A caneta do sr. Krug

 

RUBENS RODRIGUES TORRES FILHO

Como o Senso Comum Compreende a Filosofia
G. F. Hegel
seguido de A Contingência em Hegel"
Jean-Marie Lardic
Tradução: Eloisa Araújo Ribeiro
Paz e Terra, 128 págs.
R$ 11,00

O Sr. Krug acredita ter feito um achado maravilhoso ao exigir (do idealista) a dedução de alguma coisa tão determinada (sua pena de escrever). Considera-se com isso completamente ao abrigo do idealismo e pensa que o recentíssimo sistema idealista poderia, se resolvesse o problema, ficar fora do alcance de todas as objeções ulteriores. Ele ao menos não hesitaria em assinar imediatamente, com sua pena de escrever, embaixo do sistema inteiro que a tivesse deduzido". No estilo dessa boutade" (pág. 54), a resenha inteira que Hegel faz dos escritos filosóficos de um certo Wilhelm Traugott Krug (pois nisso consiste o artigo Como o Senso Comum Toma a Filosofia", datado de 1802) é um texto delicioso em seu sarcasmo brilhante e feroz -nele encontramos um Hegel ainda embrionário, da época em que trabalhava ombro a ombro" com Schelling (expressão de Horst Fuhrmans, Schelling Briefe", I, 477) na redação da revista Kritisches Journal der Philosophie", emprestando toda a sua verve" à filosofia para que esta interpele o senso comum e lhe pergunte: Por quem me tomas? Desde essa época (de Iena) senso comum", entendimento" e dogmatismo" são para ele expressões praticamente sinônimas e o ponto de vista é aquele, já clássico, lapidarmente formulado na introdução do livro de 1801 sobre a diferença de Fichte e Schelling: A especulação entende o bom senso perfeitamente, mas o bom senso não entende o fazer da especulação" (Ed. Suhrkamp, II, 31).

● DADOS FORNECIDOS:
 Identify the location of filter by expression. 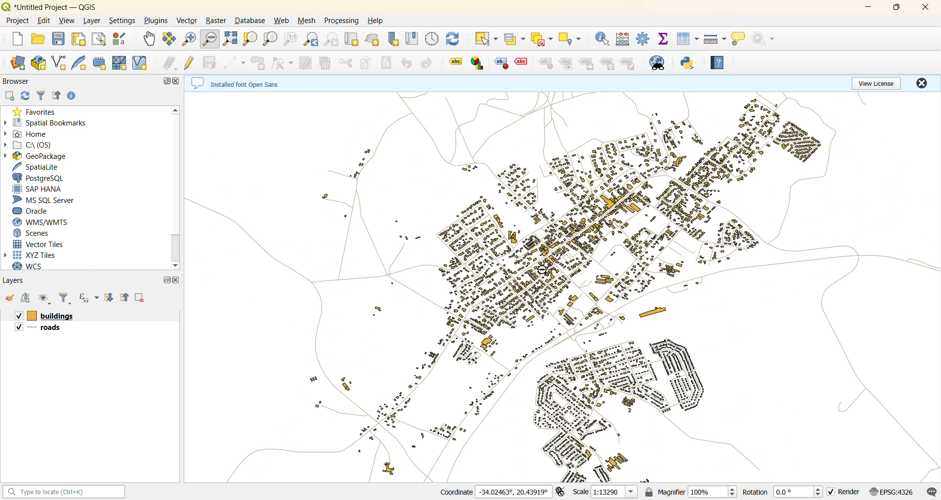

● TAREFA: Copie do início ao fim o texto sobre a caneta do sr. Krug, sem alterar nada.

● RESULTADO FINAL:
A caneta do sr. Krug

 

RUBENS RODRIGUES TORRES FILHO

Como o Senso Comum Compreende a Filosofia
G. F. Hegel
seguido de A Contingência em Hegel"
Jean-Marie Lardic
Tradução: Eloisa Araújo Ribeiro
Paz e Terra, 128 págs.
R$ 11,00

O Sr. Krug acredita ter feito um achado maravilhoso ao exigir (do idealista) a dedução de alguma coisa tão determinada (sua pena de escrever). Considera-se com isso completamente ao abrigo do idealismo e pensa que o recentíssimo sistema idealista poderia, se resolvesse o problema, ficar fora do alcance de todas as objeções ulteriores. Ele ao menos não hesitaria em assinar imediatamente, com sua pena de escrever, embaixo do sistema inteiro que a tivesse deduzido". No estilo dessa boutade" (pág. 54), a resenha inteira que Hegel faz dos escritos filosóficos de um certo Wilhelm Traugott Krug (pois nisso consiste o artigo Como o Senso Comum Toma a Filosofia", datado de 1802) é um texto delicioso em seu sarcasmo brilhante e feroz -nele encontramos um Hegel ainda embrionário, da época em que trabalhava ombro a ombro" com Schelling (expressão de Horst Fuhrmans, Schelling Briefe", I, 477) na redação da revista Kritisches Journal der Philosophie", emprestando toda a sua verve" à filosofia para que esta interpele o senso comum e lhe pergunte: Por quem me tomas? Desde essa época (de Iena) senso comum", entendimento" e dogmatismo" são para ele expressões praticamente sinônimas e o ponto de vista é aquele, já clássico, lapidarmente formulado na introdução do livro de 1801 sobre a diferença de Fichte e Schelling: A especulação entende o bom senso perfeitamente, mas o bom senso não entende o fazer da especulação" (Ed. Suhrkamp, II, 31).